General anaesthesia during infancy reduces white matter micro-organisation in developing rhesus monkeys

Abstract

Background: Non-human primates are commonly used in neuroimaging research for which general anaesthesia or sedation is typically required for data acquisition. In this analysis, the cumulative effects of exposure to ketamine, Telazol® (tiletamine and zolazepam), and the inhaled anaesthetic isoflurane on early brain development were evaluated in two independent cohorts of typically developing rhesus macaques.

Methods: Diffusion MRI scans were analysed from 43 rhesus macaques (20 females and 23 males) at either 12 or 18 months of age from two separate primate colonies.

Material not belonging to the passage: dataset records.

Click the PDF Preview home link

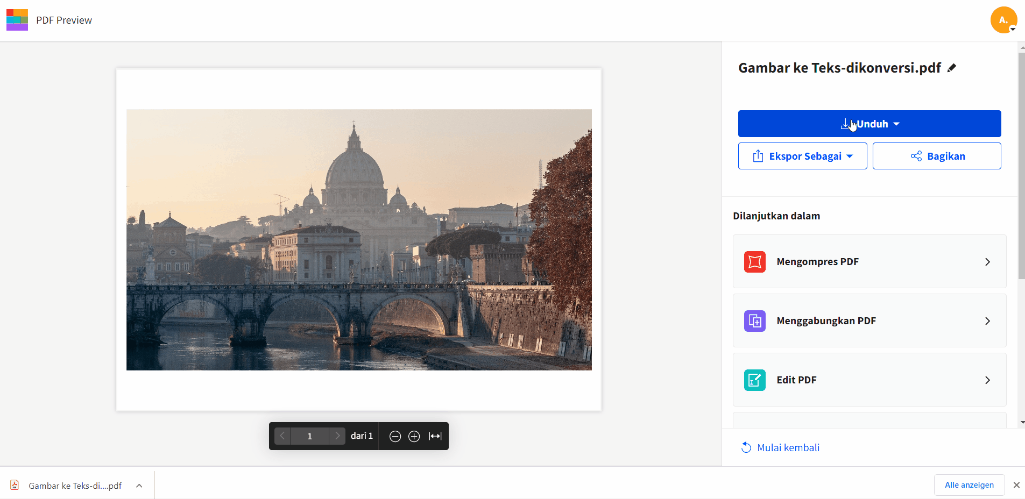tap(63, 20)
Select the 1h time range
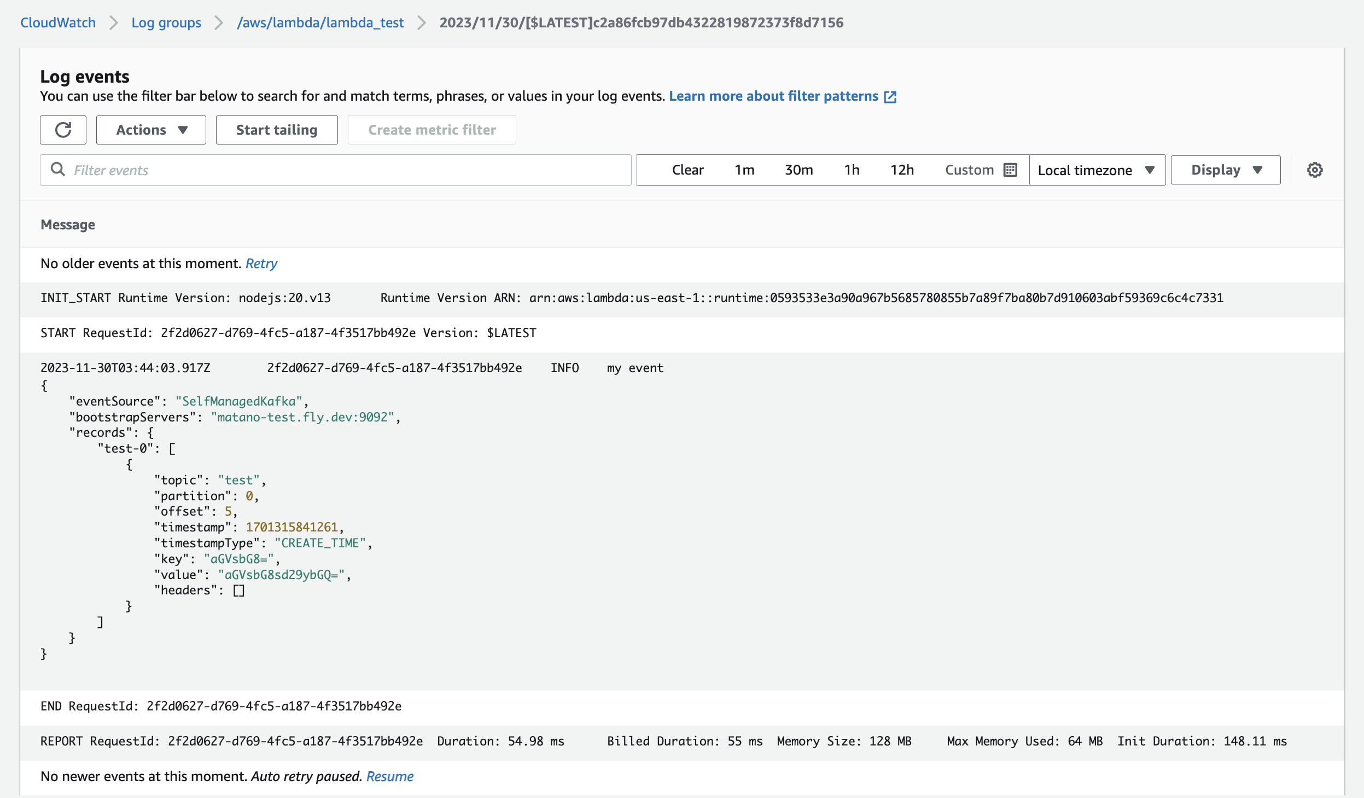The width and height of the screenshot is (1364, 798). (851, 170)
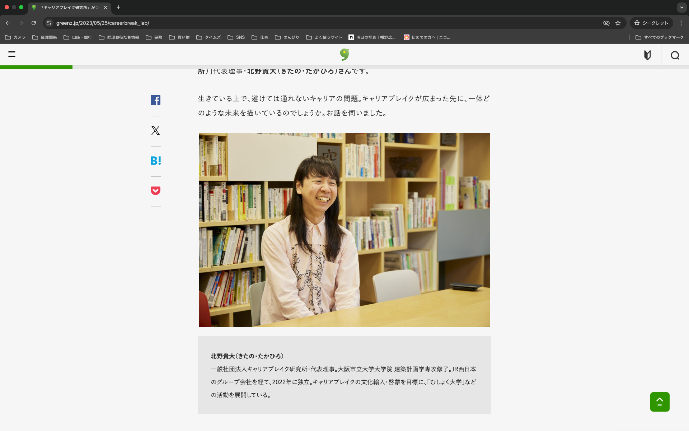Expand すべてのブックマーク folder
The height and width of the screenshot is (431, 689).
pos(659,37)
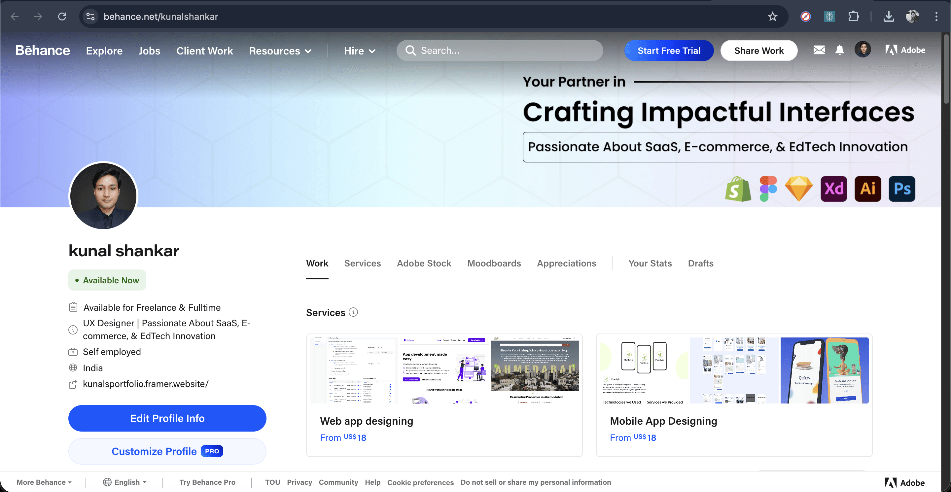Viewport: 951px width, 492px height.
Task: Open the notifications bell
Action: tap(839, 50)
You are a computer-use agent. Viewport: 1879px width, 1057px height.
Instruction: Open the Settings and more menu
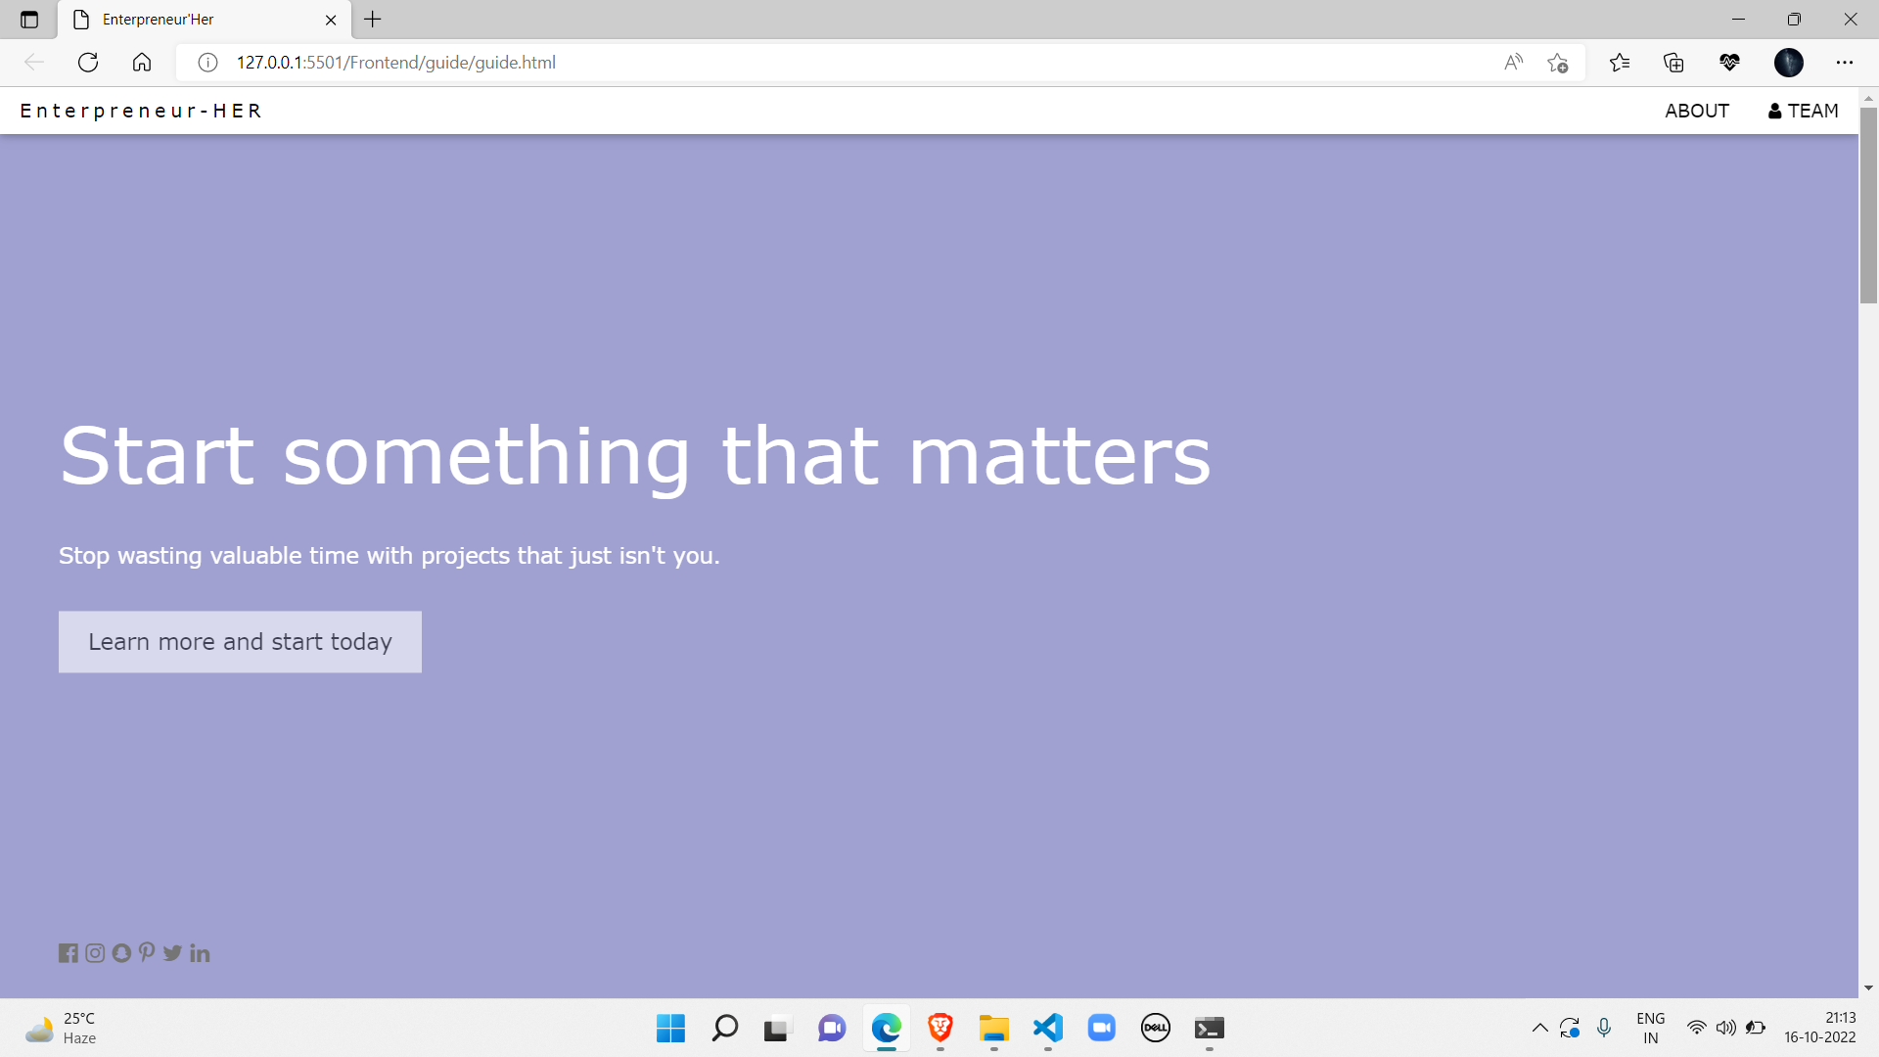1845,63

Results: Significant, widespread reductions in fractional anisotropy with corresponding increased axial, mean, and radial diffusivity were observed across the brain as a result of repeated anaesthesia exposures. These effects were dose dependent and remained after accounting for age and sex at time of exposure in a generalised linear model. Decreases of up to 40% in fractional anisotropy were detected in some brain regions.

Conclusions: Multiple exposures to commonly used anaesthetics were associated with marked changes in white matter microstructure. This study is amongst the first to examine clinically relevant anaesthesia exposures on the developing primate brain. It will be important to examine if, or to what degree, the maturing brain can recover from these white matter changes.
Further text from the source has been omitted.